A lot of traditional methods in mainstream therapy and medicine treat the symptoms of this neurophysiological dysregulation, but do little or nothing to address the root cause. This is why, after decades and literally billions of dollars spent on anti-depressants, rates of depression and anxiety are at an all-time high in the U.S. and other industrialized societies. Drugs can create the impression of a change because they temporarily alter chemical balances that lead to a person feeling different while taking them. But a chemical imbalance is not the cause of depression, it is a symptom. The underlying, root cause is an acute event or series of life experiences that trigger a person into a defensive/survival/protective response. This manifests in a "dysregulated" nervous system condition: hyperactivity (excessive sympathetic nervous system activation) and/or hypoactivity (insufficient/depressed nervous activity). When this state of nervous system disruption persists over time and becomes chronic, all the rest of our bodily/mental systems are compromised. In this compromised state, health begins to suffer and this manifests as any number of symptoms indicating that something is "off."
Regulating nervous system activity is absolutely necessary to resolve a wide range of experiences that plague people in the industrialized world.

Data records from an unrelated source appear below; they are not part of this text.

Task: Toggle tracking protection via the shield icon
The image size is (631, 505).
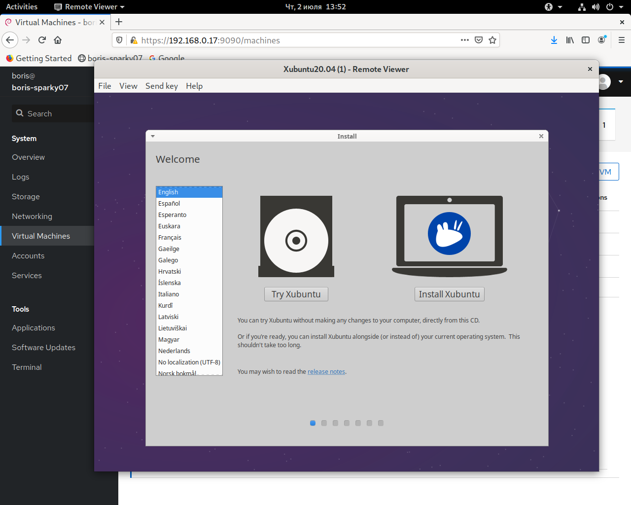Action: pyautogui.click(x=119, y=40)
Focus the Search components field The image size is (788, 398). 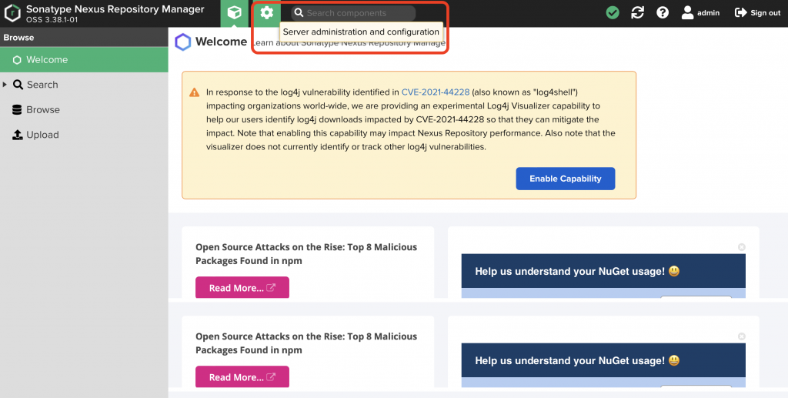tap(358, 13)
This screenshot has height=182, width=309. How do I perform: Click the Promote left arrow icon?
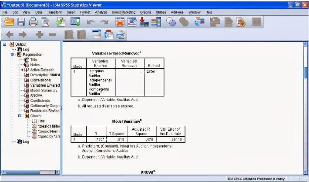click(x=10, y=35)
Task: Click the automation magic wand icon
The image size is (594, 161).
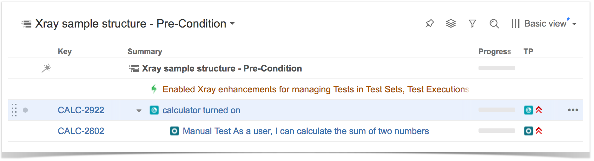Action: click(46, 68)
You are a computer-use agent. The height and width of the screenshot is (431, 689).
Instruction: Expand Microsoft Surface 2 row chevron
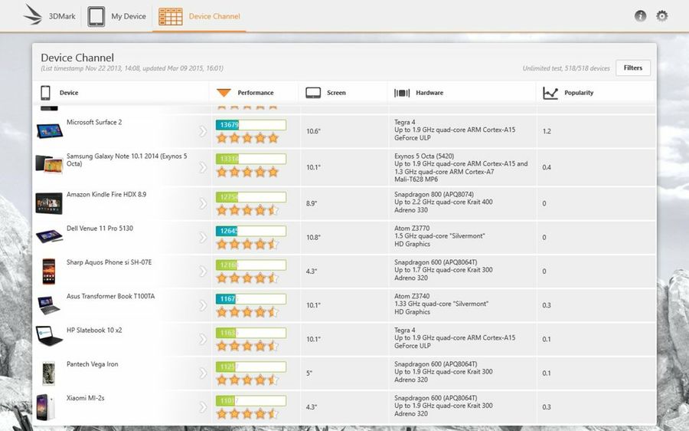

Depression, anxiety, insomnia, IBS, chronic pain, so-called ADHD/ADD, OCD, addictions/compulsions, maladaptive relational attachments and communication difficulties, lethargy, skin conditions, PTSD, metabolic disorders, respiration difficulties, and a host of other symptoms/conditions all share a similar, underlying pattern of dysregulated neurobiology/physiology. If this core pattern is not addressed, all other treatments and medications will be limited.
Given this, cognitive permaculture is rooted in somatic practices that address this dysregulated body/mind state. I say "body/mind" state because there is literally no difference between what the English language calls the "physical body" and the "mental mind." I wrote my PhD dissertation on this basic, but mistaken, ontological duality, tracing the origins of this dichotomy to a basic error made by a philosopher over 2,500 years ago. All our best sciences now confirm that there is no such simplistic mind-body divide or separation. Everything physical is simultaneously "mental," and everything mental has a physical component. It is all wrapped up together.

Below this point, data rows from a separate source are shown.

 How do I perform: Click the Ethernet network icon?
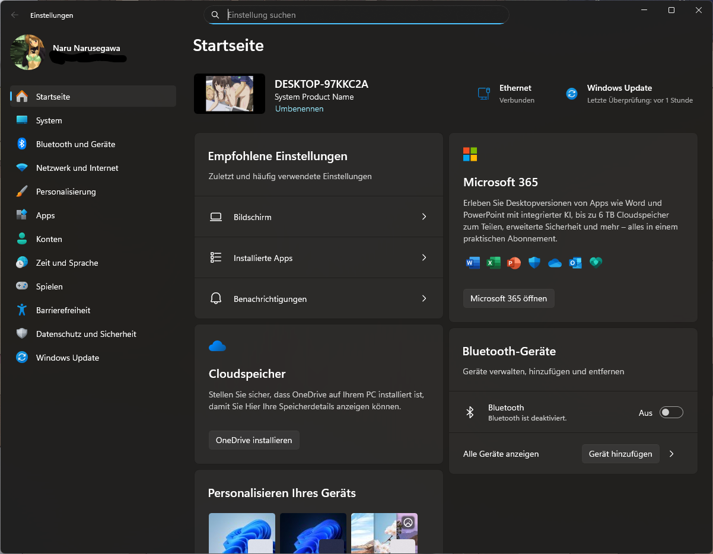coord(483,93)
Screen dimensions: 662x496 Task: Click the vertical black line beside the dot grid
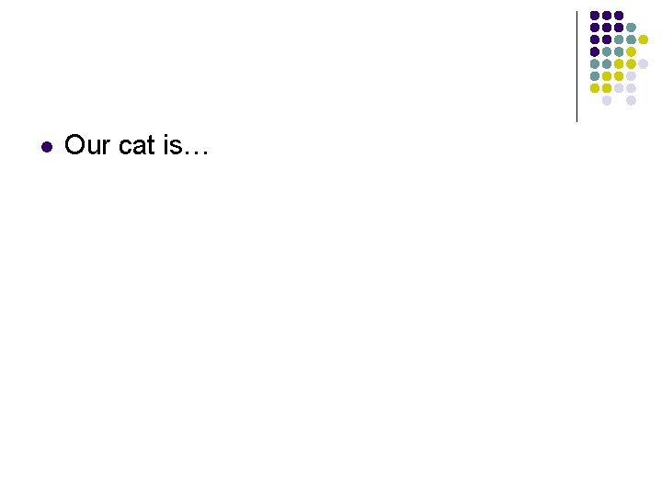pos(576,67)
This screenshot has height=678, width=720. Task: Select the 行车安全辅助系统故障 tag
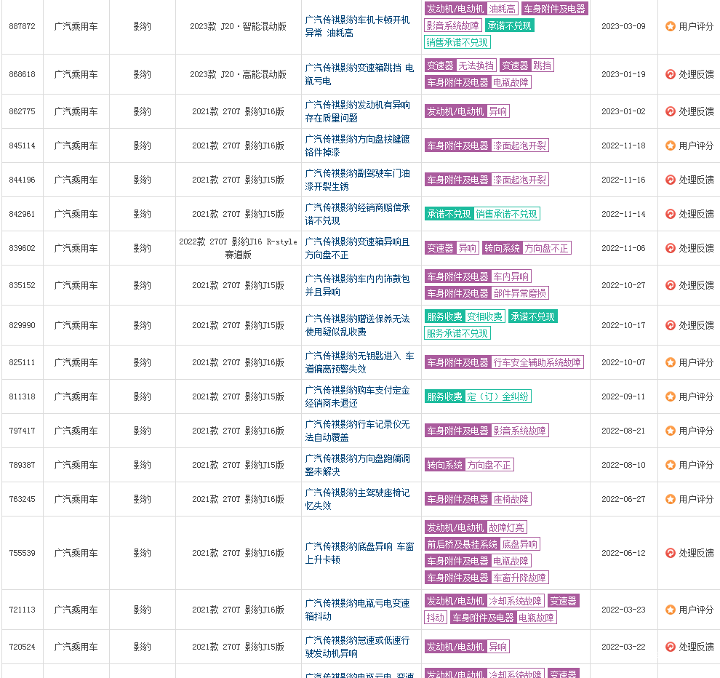click(x=537, y=362)
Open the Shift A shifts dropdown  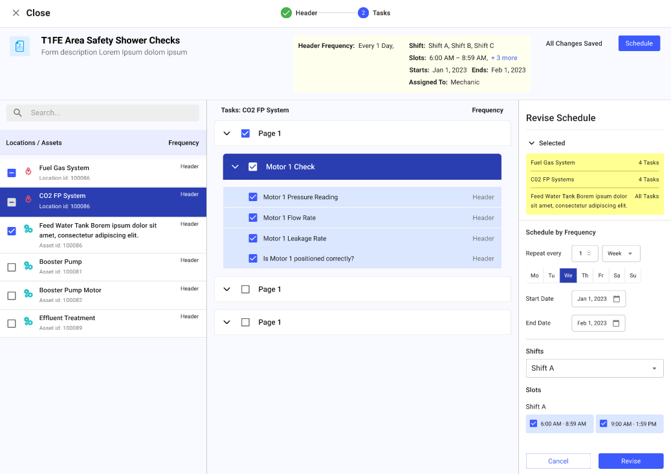pos(595,368)
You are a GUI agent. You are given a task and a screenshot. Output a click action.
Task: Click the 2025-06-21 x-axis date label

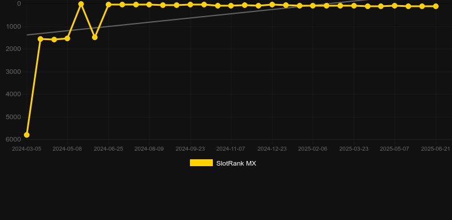[x=435, y=149]

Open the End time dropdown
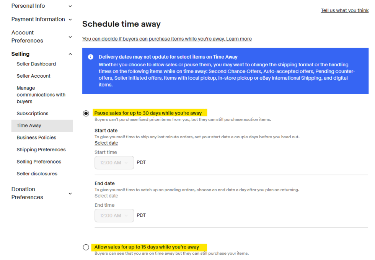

So, my approach to somatics is unique because I don't just work with "the body" -- I engage the somatic dimensions of our experience in a way that keeps them inextricably linked to everything else in our cognitive ecosystems: emotion, communication, perception, conceptual thought/reflection, creativity, anatomy/movement, metabolic health and well-being, etc.
The whole idea of "cognitive permaculture" is that we quite literally are ecosystems and not simple, singular "things" that exist in isolation from everything around us. This means that no part of us can be altered in isolation from all the rest. Cognitive permaculture takes a holistic approach to your situation and needs, seeing everything as interconnected and working with those dynamic connections and patterns so that you can not only resolve unpleasant symptoms but learn to resource your unique cognitive ecology so that you can sustainably thrive throughout the whole of life.